:: Gösterilen metin ::

Mustafa TOPALOĞLU

HASBİHAL

mustafatmatpl@hotmail.com

ESKİDOS

Sözcüğün aslı “Eski dost” olmalı. Eski dostun mazisi insan oğluyla yaşıt. Anadoluda ta Etilere kadar uzanır. Nedir eskidos? Eskidos, kerpiçle ağacın el ele vermiş hali. Eskiden demir,çimento mu vardı? Atalarımız eldeki malzemeyle yapardı korunaklarını,barınaklarını. Eldeki malzeme ne? En başta geleni toprak. Sonrası sap saman. Suyla yapılan harman. Çamur. Bu çamurun hasıl edilip kalıplara dökülmesi... Her babayiğidin harcı mı?

“Kerbiç çıkarmak” denirdi. Önce Pırçalık Tepesi’nin altında belle toprak eşilirdi. Bu toprağa bolca saman katılır ve Ahmet Pınarı’ndan gelen suyla çamır (çamur) karılırdı. Çamır en az iki gün beklerdi. İyice ekşisin. İçinde ham toprak kalmasın. Toprakla saman iyice sarmaş dolaş olsun diye. Bu dinlenme esnasında çamır sabah ve akşamları aktarılırdı. Bunun adı da çamır dönderme.

:::

* Görev 1: Eskidos yazısında "Mustafa TOPALOĞLU" ile "babayiğidin harcı mı?" arasındaki bölümü, bu ifadeler de dahil olmak üzere, hiç değiştirmeden yeniden yazar mısınız?
* Görev 2: Eskidos yazısındaki "Bu dinlenme esnasında çamır sabah ve akşamları aktarılırdı." cümlesini İngilizceye nasıl çevirirsiniz?
* Görev 3: Eskidos yazısını son cümlesinden sonra kaldığı yerden devam ettirir misiniz?
Verilere başvurmanız gerekmiyor.

:: Sağlanan veriler ::

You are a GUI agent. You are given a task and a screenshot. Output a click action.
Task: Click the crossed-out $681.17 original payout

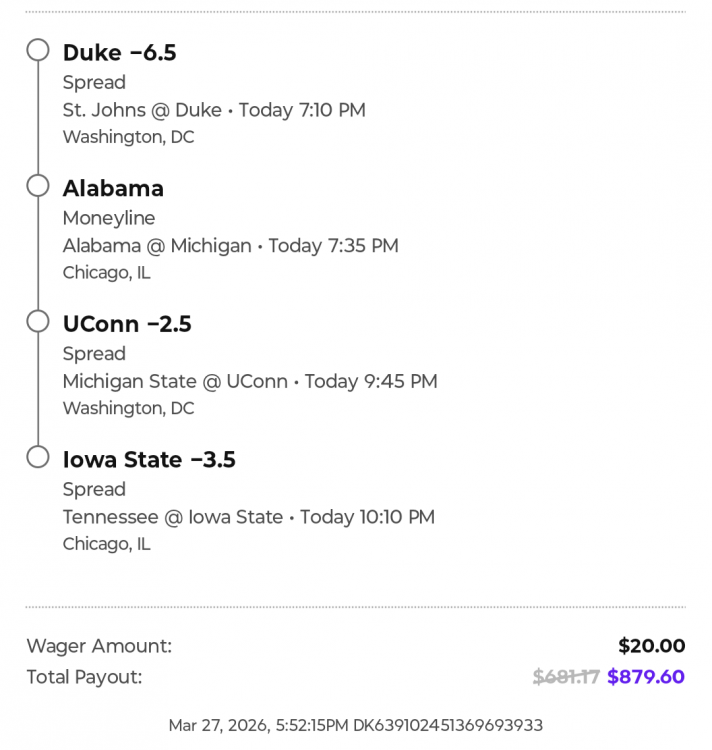click(566, 677)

:::

* Görev yanıtı 1:
Mustafa TOPALOĞLU

HASBİHAL

mustafatmatpl@hotmail.com

ESKİDOS

Sözcüğün aslı “Eski dost” olmalı. Eski dostun mazisi insan oğluyla yaşıt. Anadoluda ta Etilere kadar uzanır. Nedir eskidos? Eskidos, kerpiçle ağacın el ele vermiş hali. Eskiden demir,çimento mu vardı? Atalarımız eldeki malzemeyle yapardı korunaklarını,barınaklarını. Eldeki malzeme ne? En başta geleni toprak. Sonrası sap saman. Suyla yapılan harman. Çamur. Bu çamurun hasıl edilip kalıplara dökülmesi... Her babayiğidin harcı mı?

* Görev yanıtı 2: During this resting period, the mud was turned over in the mornings and evenings.

* Görev yanıtı 3:
Çamır adam akıllı hallolunca kerpiç çıkarma faslına geçilirdi. Kerpiç dökme bir ekip işiydi. En az üç kişiden oluşan bir ekip sabahın erken saatinde işe başlardı. İki kişi gejgereyle çamır taşırdı kalıpçıya. Kalıpçı bu çamuru kalıbın gözlerine basardı. Analı yavrulu kerpiçler şekillenirdi kalıp kaldırılınca.

Kalıp ve gejgere nedir? Bilen var,bilmeyen var. İzninizle bunları da açıklayalım. Kalıp, kerpiç yapımında kullanılan tahtadan yapılmış bir gereçti. Dört gözlü. Her bir gözü briket iriliğinde. Yalnız gözlerden ikisi biraz daha küçük. İri gözler ana kerpiç,ufak gözler yavru için. Kalıpçı kalıbı önce suyla ıslatır. Bunun adı yağlama. Neden yağlar kalıbı? Çamuru tutmasın,çabuk bıraksın için...

Gelelim gejgereye. Dört kollu bir tahtırevan. Bir yönüyle say ki sedye. Bu dört kollu, çamır taşımaya yarar. Kalıbın alacağı miktar çamır gejgereye konur. Kalıpçı kalıbı yağlamış bekliyor. Taşıyıcılar çamırı getirip döker kalıba.

Kerpiç çıkarılmaz her vakit. Özellikle havaların yağmurlu, yaşlı olmaması lazım. Kerpiç kuruyacak güneşte. Kerpiç dökülen mevkiye mal maş girmemeli. Eğer girerse yandı gülüm keten helva...

Eskidos yapının ana maddesi kerpiç. Duvar dayanıklı olsun diye ağaç karkas konuyor aralara. Kerpiçle ağaç koyun koyuna. Esnek ve sağlam bir duvar çıkıyor ortaya.

Ben Çıkınağıl’da (Evren) gördüm. Çıkınağıllı bir arkadaşımız ev yaptırıyordu. Hayırlamaya gittik. Baktım binanın çevre duvarına. İki sıralı. Sıranın iç kısmına kerpiç,dışa briketörülmüş. Sebebini sordum:

“Kerpiç, evi sıcak tutar. Briket de yaşa yağmura daha dayanıklı.” dediler. Doğal bir yalıtım. Hani şimdinin tabiriyle mantolama.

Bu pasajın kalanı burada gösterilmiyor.